François Hollande a eu des entretiens sur ces dossiers avec le président du Conseil italien, Matteo Renzi, autre chef de file des sociaux-démocrates, et avec les chefs des gouvernements espagnol et portugais et la chancelière allemande Angela Merkel.

Paris et Berlin porteront conjointement les prochains mois des projets dans la transition énergétique et le numérique, deux domaines qui figurent parmi les priorités de la Commission au même titre que les infrastructures, l'éducation et la formation.
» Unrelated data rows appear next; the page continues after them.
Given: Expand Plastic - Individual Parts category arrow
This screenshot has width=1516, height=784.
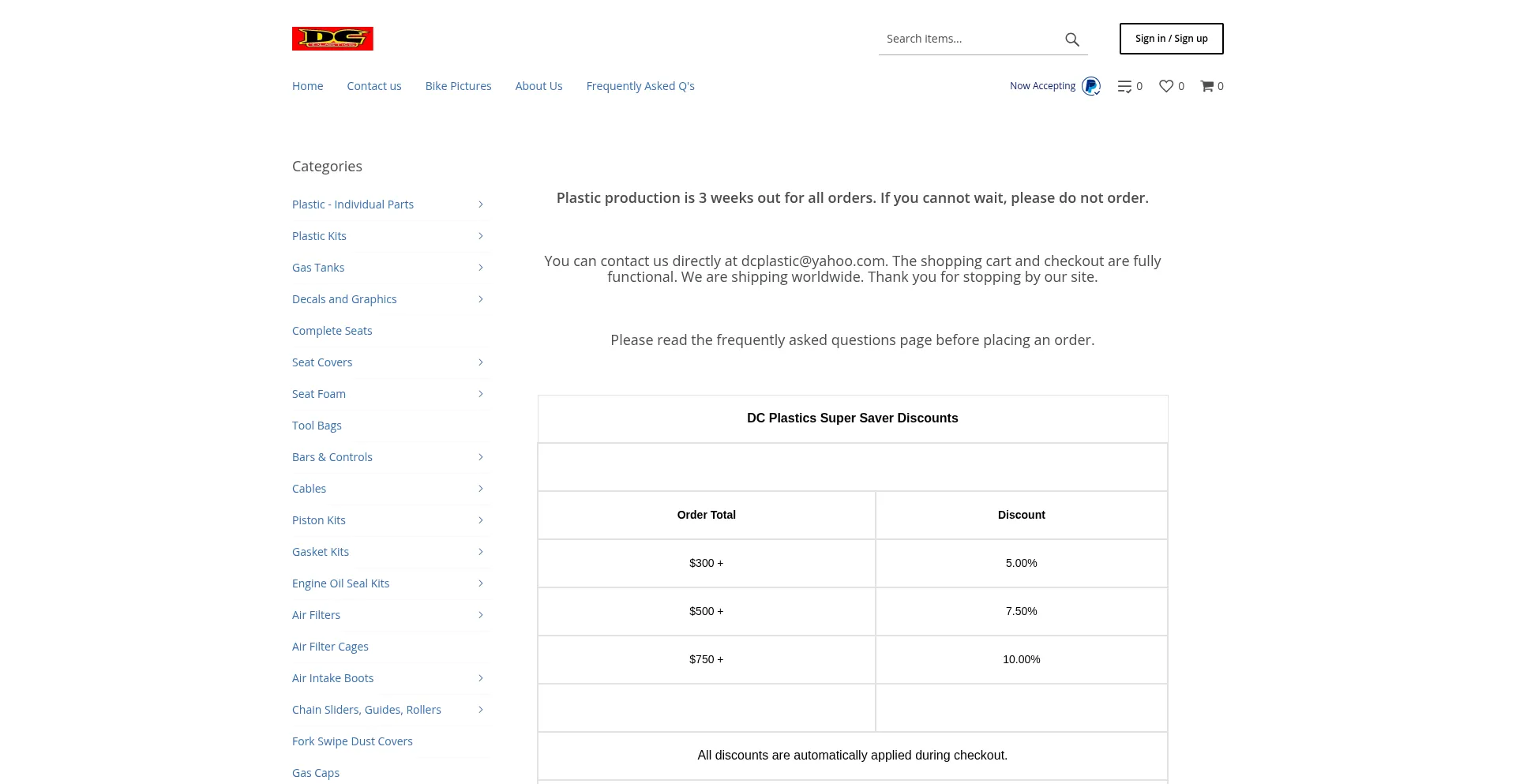Looking at the screenshot, I should (480, 204).
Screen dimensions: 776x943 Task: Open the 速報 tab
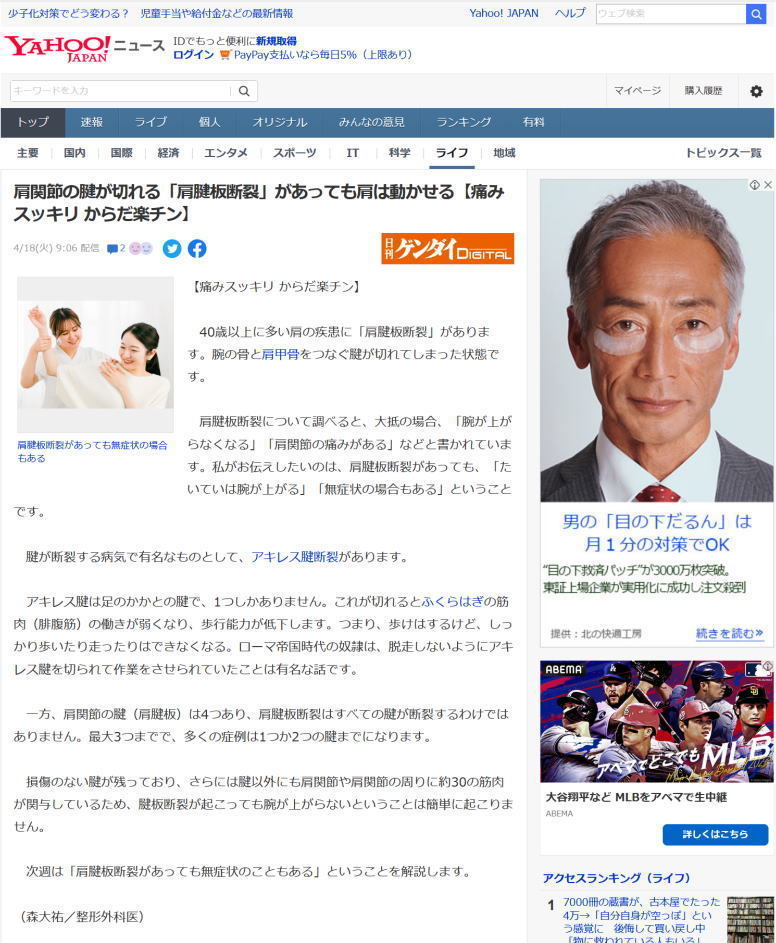[92, 122]
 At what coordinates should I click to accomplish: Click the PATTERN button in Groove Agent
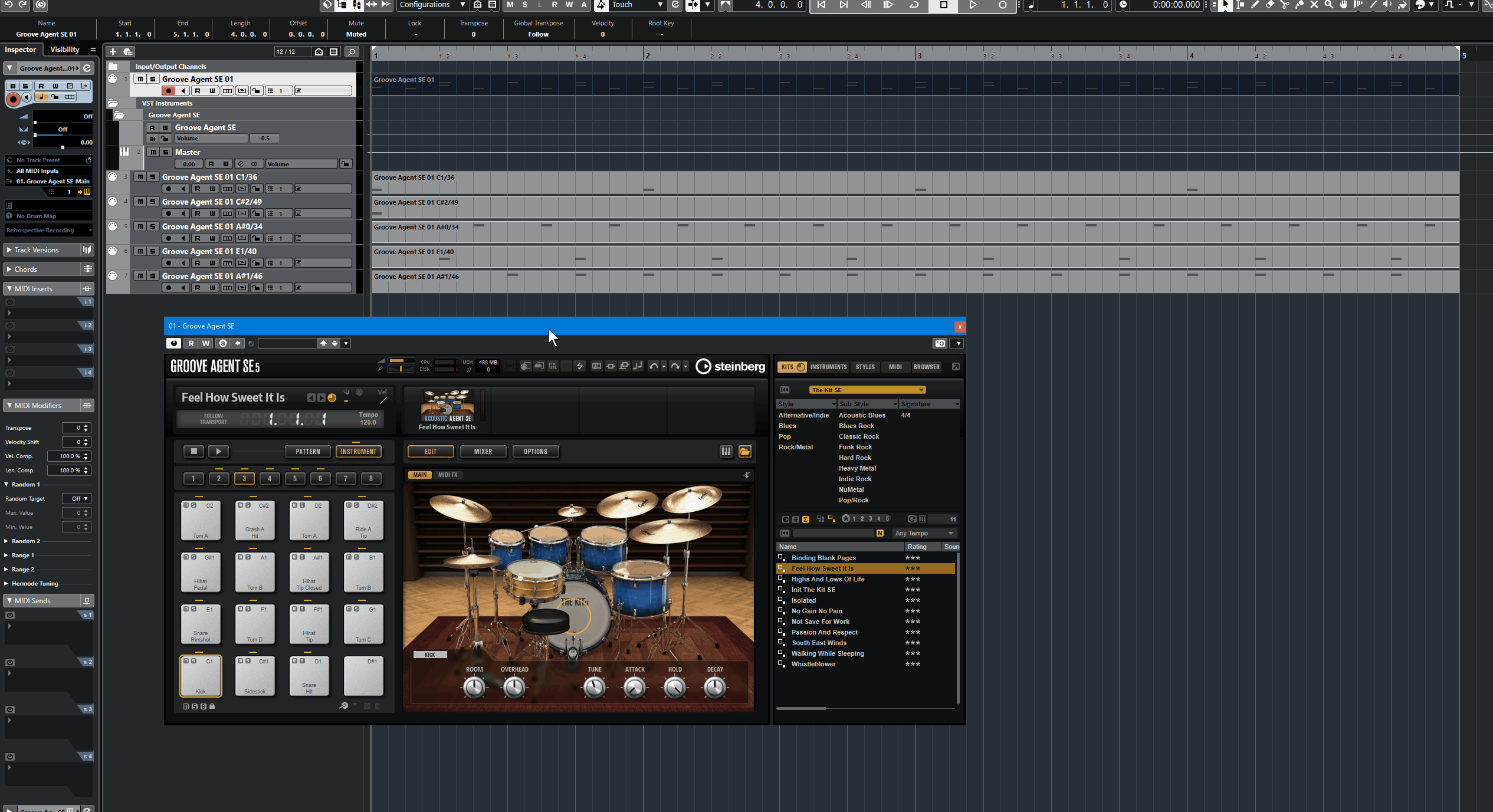[308, 451]
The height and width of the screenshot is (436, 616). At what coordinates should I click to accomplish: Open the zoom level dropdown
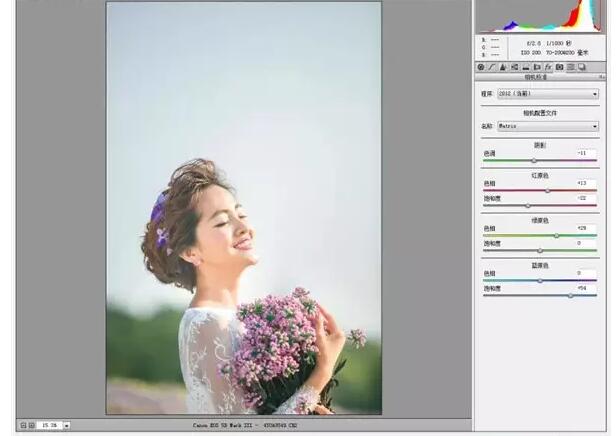66,425
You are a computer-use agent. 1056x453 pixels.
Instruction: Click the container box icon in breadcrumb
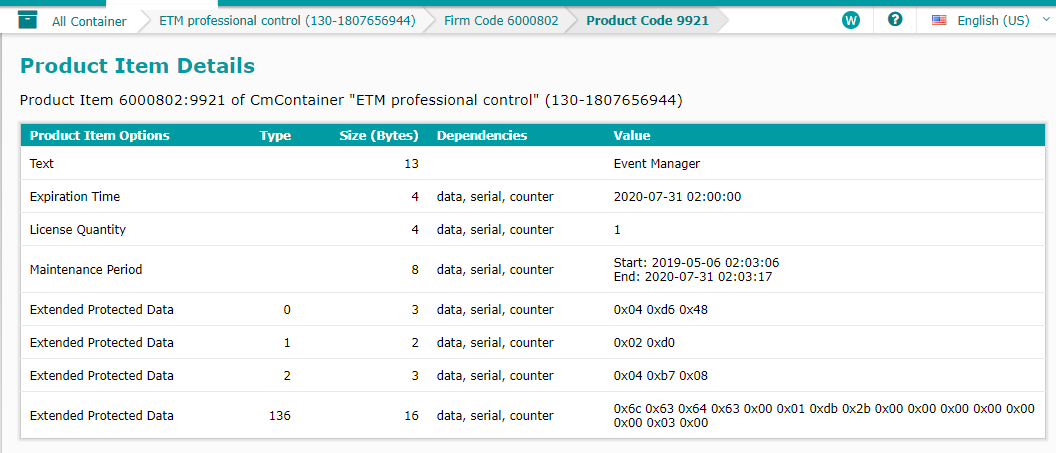pos(27,20)
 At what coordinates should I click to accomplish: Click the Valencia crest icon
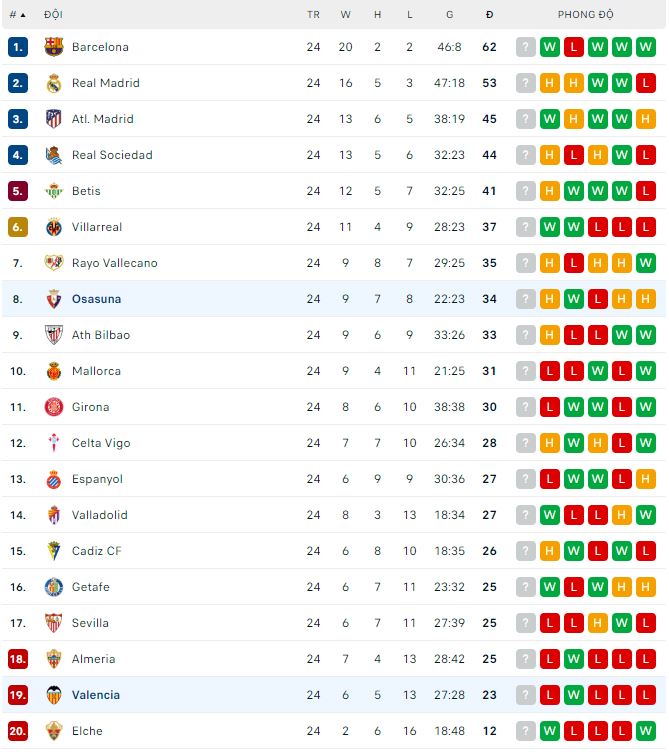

Le Conseil européen a en outre appelé le Parlement à travailler pour offrir à l'UE un cadre législatif plus favorable à l'investissement et a demandé à la Commission de présenter ses projets de marché unique de l'énergie et de marché unique numérique au premier semestre.

Enfin, les dirigeants ont donné mandats aux présidents de la Commission, du Conseil, de l'Eurogroupe et de la Banque centrale européenne pour oeuvrer en faveur d'une meilleure intégration de la zone euro. Un point sera fait en février et un rapport rendu en juin pour identifier les convergences futures.

Le dîner qui concluait ce sommet, puisque Donald Tusk avait prévenu sur son compte Twitter qu'il n'y aurait pas de réunion vendredi comme prévu initialement, était, lui, consacré à la crise russo-ukrainienne, encore aggravée par les difficultés de la Russie sur fond d'effondrement du rouble.

Le débat s'annonçait plus vif entre des pays qui disent souhaiter une désescalade rapide du conflit entre l'Ukraine et la Russie, et ceux qui attendent de Moscou un "changement radical d'attitude", termes employés par la Haute représentante de l'UE pour la politique étrangère, Federica Mogherini.

Au final, aucune décision n'a été prise - ni allègement ni renforcement - sur les sanctions en cours, qui expirent le 30 juin et dont la modification nécessite l'unanimité.

François Hollande a relevé que s'il y avait encore beaucoup de progrès à faire, le dialogue avait repris.

"Dans les prochains jours, nous allons continuer à parler avec le président (russe Vladimir) Poutine, le président (ukrainien Petro) Porochenko, Angela Merkel et moi-même", a-t-il dit, évoquant une réunion du "groupe de contact" dimanche ou lundi.

"Nous voulons avancer vite", a-t-il insisté, espérant des évolutions positives en début d'année prochaine.

Quant à l'aide à apporter à l'Ukraine, qui aurait besoin de 15 milliards de dollars selon Jean-Claude Juncker, le sommet n'a pas non plus réglé cette question. L'UE devrait laisser l'initiative au Fonds monétaire international.